## GOAL
Please repeat the data between the lines holding "How do I perform: Open the Werkzeuge menu?" and "pyautogui.click(x=571, y=236)", inclusive, changing "How do I perform" to "How do I carry out" and leaving all else the same.
[Start of RECORD EXCERPTS]
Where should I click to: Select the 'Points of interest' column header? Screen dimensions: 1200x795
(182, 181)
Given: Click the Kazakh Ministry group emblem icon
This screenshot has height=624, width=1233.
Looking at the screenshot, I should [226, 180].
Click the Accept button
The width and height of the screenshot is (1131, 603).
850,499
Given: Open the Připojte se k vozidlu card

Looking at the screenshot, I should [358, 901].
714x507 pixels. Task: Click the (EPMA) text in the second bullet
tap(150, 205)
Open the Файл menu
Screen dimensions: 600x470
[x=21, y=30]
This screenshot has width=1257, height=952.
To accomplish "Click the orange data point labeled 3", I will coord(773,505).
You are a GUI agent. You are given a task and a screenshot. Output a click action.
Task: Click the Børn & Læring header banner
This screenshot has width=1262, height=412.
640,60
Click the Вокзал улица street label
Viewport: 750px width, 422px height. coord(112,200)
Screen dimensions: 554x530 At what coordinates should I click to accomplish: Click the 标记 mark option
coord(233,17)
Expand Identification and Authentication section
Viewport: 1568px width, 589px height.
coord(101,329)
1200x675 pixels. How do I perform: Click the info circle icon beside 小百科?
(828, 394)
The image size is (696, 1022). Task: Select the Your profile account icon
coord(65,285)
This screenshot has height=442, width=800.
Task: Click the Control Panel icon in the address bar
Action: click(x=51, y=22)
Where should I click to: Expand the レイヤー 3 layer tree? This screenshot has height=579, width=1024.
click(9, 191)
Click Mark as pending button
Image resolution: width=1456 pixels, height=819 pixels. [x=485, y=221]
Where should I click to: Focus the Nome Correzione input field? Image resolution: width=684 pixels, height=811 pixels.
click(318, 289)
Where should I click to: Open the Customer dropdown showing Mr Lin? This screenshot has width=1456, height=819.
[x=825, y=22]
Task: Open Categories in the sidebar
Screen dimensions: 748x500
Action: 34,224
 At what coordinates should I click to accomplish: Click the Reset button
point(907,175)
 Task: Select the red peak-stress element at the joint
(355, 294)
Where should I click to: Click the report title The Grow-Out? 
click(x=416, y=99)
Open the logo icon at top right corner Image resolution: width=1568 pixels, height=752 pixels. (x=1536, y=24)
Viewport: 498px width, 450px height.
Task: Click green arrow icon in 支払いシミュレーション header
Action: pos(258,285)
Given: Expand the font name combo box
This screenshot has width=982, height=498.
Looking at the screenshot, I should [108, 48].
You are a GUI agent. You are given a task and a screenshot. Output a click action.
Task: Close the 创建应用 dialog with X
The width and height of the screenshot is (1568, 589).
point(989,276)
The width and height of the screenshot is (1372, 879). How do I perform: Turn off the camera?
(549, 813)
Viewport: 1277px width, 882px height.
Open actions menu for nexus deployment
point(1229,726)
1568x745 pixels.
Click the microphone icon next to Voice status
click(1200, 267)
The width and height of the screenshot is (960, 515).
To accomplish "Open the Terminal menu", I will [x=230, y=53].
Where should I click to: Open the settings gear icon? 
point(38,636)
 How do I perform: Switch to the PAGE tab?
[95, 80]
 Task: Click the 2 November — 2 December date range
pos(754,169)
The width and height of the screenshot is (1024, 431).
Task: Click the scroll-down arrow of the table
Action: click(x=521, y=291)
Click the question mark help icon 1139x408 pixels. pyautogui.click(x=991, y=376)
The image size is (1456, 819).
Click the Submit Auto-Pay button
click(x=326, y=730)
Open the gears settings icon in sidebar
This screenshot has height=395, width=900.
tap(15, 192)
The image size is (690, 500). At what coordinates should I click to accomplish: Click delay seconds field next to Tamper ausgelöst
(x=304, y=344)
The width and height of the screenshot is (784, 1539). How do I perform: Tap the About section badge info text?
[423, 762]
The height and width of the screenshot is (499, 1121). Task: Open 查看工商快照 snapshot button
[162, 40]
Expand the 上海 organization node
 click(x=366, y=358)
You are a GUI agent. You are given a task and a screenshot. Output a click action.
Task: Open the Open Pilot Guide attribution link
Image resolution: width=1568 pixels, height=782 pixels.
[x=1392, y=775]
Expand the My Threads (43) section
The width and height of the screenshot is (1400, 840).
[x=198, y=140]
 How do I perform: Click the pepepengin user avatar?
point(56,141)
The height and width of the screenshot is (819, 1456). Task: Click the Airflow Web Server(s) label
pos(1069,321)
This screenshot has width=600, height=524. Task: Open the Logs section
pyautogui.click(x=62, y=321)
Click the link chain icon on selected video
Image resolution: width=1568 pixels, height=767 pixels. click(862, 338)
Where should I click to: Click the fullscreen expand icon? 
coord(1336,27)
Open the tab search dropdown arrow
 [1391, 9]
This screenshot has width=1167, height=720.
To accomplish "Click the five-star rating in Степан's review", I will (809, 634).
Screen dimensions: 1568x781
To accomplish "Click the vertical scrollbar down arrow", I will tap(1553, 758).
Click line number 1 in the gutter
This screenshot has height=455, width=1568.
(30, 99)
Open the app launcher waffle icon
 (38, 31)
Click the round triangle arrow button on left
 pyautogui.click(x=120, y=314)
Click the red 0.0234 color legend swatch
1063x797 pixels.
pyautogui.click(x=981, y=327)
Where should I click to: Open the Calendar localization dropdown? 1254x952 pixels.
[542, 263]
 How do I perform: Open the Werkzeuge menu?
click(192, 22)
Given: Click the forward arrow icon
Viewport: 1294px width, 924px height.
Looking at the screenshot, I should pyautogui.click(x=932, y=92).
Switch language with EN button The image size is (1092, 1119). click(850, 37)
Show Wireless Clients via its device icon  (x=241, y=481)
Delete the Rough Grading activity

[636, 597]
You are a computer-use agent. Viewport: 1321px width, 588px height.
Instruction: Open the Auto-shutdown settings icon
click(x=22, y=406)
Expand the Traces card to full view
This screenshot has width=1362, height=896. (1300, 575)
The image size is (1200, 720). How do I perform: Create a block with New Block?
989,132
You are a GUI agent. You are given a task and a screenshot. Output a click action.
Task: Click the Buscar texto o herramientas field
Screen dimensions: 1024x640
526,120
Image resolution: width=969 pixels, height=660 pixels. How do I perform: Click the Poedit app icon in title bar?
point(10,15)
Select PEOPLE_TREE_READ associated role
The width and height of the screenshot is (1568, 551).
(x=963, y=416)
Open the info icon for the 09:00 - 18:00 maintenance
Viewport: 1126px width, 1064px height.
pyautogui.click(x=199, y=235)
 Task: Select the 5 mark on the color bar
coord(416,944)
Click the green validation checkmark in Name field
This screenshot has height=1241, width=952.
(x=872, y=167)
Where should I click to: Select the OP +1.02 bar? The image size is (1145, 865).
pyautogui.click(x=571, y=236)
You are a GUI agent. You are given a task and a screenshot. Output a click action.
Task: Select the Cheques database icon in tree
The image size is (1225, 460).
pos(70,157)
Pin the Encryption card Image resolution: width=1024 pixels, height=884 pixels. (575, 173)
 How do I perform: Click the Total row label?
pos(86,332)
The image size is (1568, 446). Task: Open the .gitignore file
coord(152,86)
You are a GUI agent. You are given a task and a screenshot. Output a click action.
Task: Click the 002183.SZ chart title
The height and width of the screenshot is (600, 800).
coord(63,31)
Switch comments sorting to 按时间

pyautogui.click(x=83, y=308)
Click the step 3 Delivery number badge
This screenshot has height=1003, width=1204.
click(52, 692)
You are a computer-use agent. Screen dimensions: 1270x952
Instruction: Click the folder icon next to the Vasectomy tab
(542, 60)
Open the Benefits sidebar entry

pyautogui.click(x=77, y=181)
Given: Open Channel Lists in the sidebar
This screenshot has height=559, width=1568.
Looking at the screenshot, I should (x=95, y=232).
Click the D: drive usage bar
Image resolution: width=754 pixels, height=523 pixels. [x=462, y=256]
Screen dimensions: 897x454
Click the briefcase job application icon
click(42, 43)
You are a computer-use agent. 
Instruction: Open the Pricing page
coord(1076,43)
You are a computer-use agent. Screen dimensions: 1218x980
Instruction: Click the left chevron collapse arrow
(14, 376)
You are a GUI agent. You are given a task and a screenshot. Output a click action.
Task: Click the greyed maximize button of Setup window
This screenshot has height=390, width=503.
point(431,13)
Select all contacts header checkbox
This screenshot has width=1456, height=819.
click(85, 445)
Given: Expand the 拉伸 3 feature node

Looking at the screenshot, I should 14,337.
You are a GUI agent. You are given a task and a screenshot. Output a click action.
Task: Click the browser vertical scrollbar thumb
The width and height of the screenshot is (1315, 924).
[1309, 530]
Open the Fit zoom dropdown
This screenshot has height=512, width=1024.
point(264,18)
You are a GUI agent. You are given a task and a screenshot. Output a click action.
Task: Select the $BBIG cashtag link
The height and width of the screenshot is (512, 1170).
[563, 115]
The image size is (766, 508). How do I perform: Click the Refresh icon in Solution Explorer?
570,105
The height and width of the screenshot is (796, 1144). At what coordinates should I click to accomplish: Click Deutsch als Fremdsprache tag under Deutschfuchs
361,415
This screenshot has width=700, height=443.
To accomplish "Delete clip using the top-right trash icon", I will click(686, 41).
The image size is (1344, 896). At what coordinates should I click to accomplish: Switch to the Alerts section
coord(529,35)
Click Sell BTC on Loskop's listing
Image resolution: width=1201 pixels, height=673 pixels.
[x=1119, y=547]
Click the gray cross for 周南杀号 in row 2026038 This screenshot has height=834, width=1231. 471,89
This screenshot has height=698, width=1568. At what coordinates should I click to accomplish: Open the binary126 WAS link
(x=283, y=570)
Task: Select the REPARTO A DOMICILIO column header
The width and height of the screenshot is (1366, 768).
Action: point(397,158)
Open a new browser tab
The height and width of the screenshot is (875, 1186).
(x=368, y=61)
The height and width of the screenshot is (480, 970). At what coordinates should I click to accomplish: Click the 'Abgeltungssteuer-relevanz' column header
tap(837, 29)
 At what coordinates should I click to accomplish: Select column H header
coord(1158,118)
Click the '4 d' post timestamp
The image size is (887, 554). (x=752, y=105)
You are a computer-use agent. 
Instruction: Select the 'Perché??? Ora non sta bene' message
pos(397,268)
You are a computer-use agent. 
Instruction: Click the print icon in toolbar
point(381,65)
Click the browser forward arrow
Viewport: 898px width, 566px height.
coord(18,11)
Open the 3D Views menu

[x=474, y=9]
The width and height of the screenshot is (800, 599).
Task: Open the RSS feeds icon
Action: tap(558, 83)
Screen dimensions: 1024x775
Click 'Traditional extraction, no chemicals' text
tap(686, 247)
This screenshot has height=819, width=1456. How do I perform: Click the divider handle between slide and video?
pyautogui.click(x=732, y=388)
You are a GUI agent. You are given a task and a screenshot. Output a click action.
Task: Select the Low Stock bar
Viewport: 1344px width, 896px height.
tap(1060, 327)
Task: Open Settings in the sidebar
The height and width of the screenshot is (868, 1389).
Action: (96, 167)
[End of RECORD EXCERPTS]
## EXERCISE OUTPUT
 How do I carry out: Open the Werkzeuge menu?
click(192, 22)
Given: Click the forward arrow icon
Viewport: 1294px width, 924px height.
Looking at the screenshot, I should pyautogui.click(x=932, y=92).
Switch language with EN button The image size is (1092, 1119). click(850, 37)
Show Wireless Clients via its device icon  (x=241, y=481)
Delete the Rough Grading activity

[636, 597]
You are a computer-use agent. Viewport: 1321px width, 588px height.
Instruction: Open the Auto-shutdown settings icon
click(x=22, y=406)
Expand the Traces card to full view
This screenshot has width=1362, height=896. (1300, 575)
The image size is (1200, 720). How do I carry out: Create a block with New Block?
989,132
You are a GUI agent. You are given a task and a screenshot. Output a click action.
Task: Click the Buscar texto o herramientas field
Screen dimensions: 1024x640
526,120
Image resolution: width=969 pixels, height=660 pixels. How do I carry out: Click the Poedit app icon in title bar?
point(10,15)
Select PEOPLE_TREE_READ associated role
The width and height of the screenshot is (1568, 551).
(x=963, y=416)
Open the info icon for the 09:00 - 18:00 maintenance
Viewport: 1126px width, 1064px height.
pyautogui.click(x=199, y=235)
 Task: Select the 5 mark on the color bar
coord(416,944)
Click the green validation checkmark in Name field
This screenshot has height=1241, width=952.
(x=872, y=167)
Where should I click to: Select the OP +1.02 bar? The image size is (1145, 865).
pyautogui.click(x=571, y=236)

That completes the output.